+++ INPUT RECORDS

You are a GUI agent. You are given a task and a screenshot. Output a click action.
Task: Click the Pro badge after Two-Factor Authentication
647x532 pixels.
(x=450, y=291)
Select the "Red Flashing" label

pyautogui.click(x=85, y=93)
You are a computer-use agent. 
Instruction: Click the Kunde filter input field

++++++
+++ INPUT RECORDS

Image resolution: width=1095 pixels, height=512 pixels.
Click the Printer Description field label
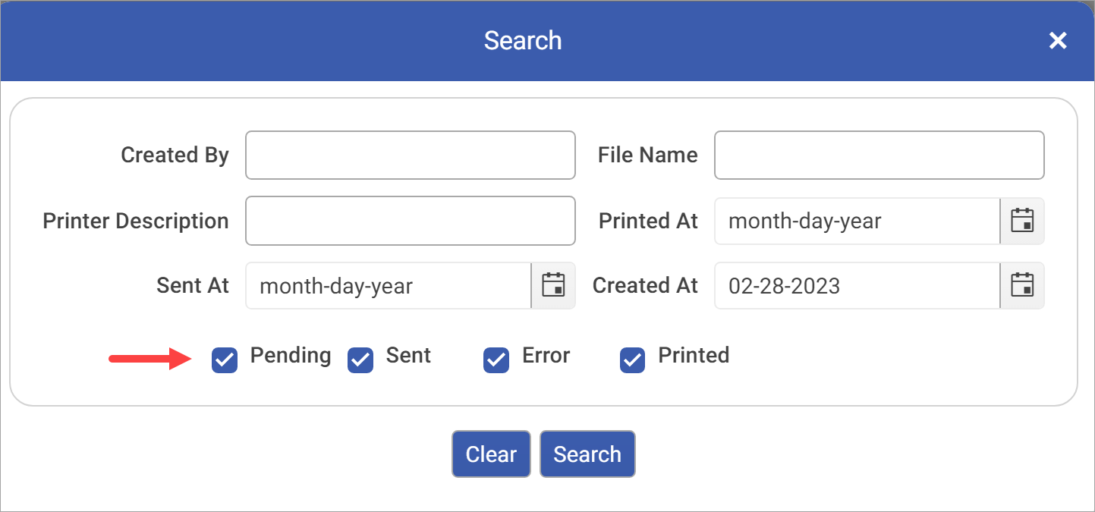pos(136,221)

++++++
+++ INPUT RECORDS

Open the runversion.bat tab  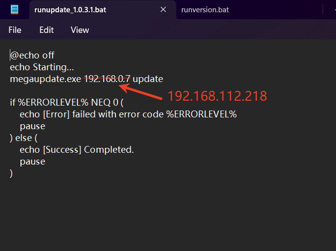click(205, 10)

++++++

__DESCRIPTION OF THE TASK__: The entries above hold a line with "You are a computer-use agent." and a later line with "Instruction: Click the". Write out exactly those lines and all lines between, nothing more.

__FINAL ANSWER__:
You are a computer-use agent. 
Instruction: Click the Kunde filter input field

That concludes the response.